Yo leí su nombre en la lista de muertos del Crucero Belgrano.
¡Pero qué cosas decís, José! ¿No ves que estoy aquí, charlando con vos?
No pude resistirlo. Era demasiado fuerte para mí. Desperté traspirando.
Al llegar a la oficina corrí a contarle a Carlitos, el agenciero, aquel sueño extraño.
Jugale al cuarenta y ocho, Pibe, sentenció. “El muerto que habla”. Re-clarito.
Discutimos un rato sobre el contenido del sueño, la guerra y las cosas de la vida.
Al final de nuestra charla, hurgué en mis bolsillos y extendí un billete arrugado sobre la mesa. Entonces será eso nomás. El muerto que habla. Todo a la cabeza.

El resto del día transcurrió con normalidad. Georgina y yo seguimos discutiendo por banalidades administrativas, con algunas interrupciones esporádicas como, por ejemplo, el paso de “La Polaca”.
Esa tarde fui a casa, preparé mis cosas y al llegar la noche asistí a clases.
Al otro día busqué en el diario el sorteo de la quiniela.
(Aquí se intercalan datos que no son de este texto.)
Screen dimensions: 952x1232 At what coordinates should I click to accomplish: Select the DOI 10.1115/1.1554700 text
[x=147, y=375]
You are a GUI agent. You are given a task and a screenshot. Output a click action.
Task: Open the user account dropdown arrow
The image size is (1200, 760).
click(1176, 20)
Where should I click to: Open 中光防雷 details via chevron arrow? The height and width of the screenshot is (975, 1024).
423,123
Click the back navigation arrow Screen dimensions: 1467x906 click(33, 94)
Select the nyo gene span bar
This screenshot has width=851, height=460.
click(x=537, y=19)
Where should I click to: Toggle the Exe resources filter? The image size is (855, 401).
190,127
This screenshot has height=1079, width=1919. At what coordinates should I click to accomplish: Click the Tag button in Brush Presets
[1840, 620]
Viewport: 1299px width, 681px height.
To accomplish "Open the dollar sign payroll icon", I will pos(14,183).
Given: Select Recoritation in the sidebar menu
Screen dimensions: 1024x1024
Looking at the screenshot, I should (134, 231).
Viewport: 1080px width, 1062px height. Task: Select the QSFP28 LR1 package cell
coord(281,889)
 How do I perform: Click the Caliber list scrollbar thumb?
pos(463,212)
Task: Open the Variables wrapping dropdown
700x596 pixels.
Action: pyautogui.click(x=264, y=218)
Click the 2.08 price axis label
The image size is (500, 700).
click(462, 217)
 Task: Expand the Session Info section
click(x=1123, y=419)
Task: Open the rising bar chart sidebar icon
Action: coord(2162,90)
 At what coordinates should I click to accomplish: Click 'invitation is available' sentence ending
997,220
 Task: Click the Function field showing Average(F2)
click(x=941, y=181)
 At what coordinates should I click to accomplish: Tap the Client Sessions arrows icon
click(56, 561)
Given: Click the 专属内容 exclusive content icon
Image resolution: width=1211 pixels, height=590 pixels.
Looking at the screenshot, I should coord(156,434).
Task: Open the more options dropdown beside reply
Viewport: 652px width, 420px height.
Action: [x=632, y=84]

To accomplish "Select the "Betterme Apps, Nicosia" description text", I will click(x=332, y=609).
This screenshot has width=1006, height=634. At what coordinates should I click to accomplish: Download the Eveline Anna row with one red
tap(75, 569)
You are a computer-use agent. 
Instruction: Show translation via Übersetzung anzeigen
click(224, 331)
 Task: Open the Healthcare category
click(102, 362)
Nada, el cuarenta y ocho no salió ni a los premios. Volvimos a charlar con Carlitos sobre el sueño, buscando algún otro mensaje oculto entre las palabras de mi amigo. Nada.
Ahí fue que Carlitos tomó el diario y, dándose una sonora palmada en la frente, exclamó:
¡Qué estúpidos! ¡estaba re-clarito!.
¿De qué estás hablando, Carlitos?
Fijate qué número salió a la cabeza.
El doce. Le dije sin entender.
Ahí lo tenés. Clarito. Fijate en la “Tabla del significado de los sueños”.
Y era cierto. Totalmente evidente. Al lado del número doce, se leía claramente: “Soldado”.

Nota: Este cuento no es fantasía. Está basado en hechos y personajes reales.

Dedicado a la memoria del Cabo 2° de la Armada de la República Argentina, Raúl Florice, fallecido en el hundimiento del Crucero A.R.A. Gral. Belgrano durante el conflicto con Inglaterra por las islas Malvinas, en 1982.
Escrito en 1999

Hoja de Vida - Pedido Inespecífico

Un día levanté mi rostro al cielo y pedí al Señor:
"Si de veras me amas, déjame vivir rodeado de mujeres".
Y así fue.
Tengo tres hermosas hijas:
Leticia Hebe, Daniela Sofía y Julieta Grisel.
Luego de ellas no hubo nadie más.
Recordé mi pedido y reclamé:
- ¡Esto no es lo que te había pedido!
- Pediste mujeres, ¿verdad? - Me respondió su Voz.
- Si, claro.
- Entonces no te fallé. (Creo que lo vi sonreir.)
Ahí fue cuando recordé el viejo aforismo:
"Cuidado con lo que pides. Puede que se te conceda".
Invierno de 2005

Nota: El dia 02/Mayo/2009 a las 7:40hs perdí a Julieta Grisel.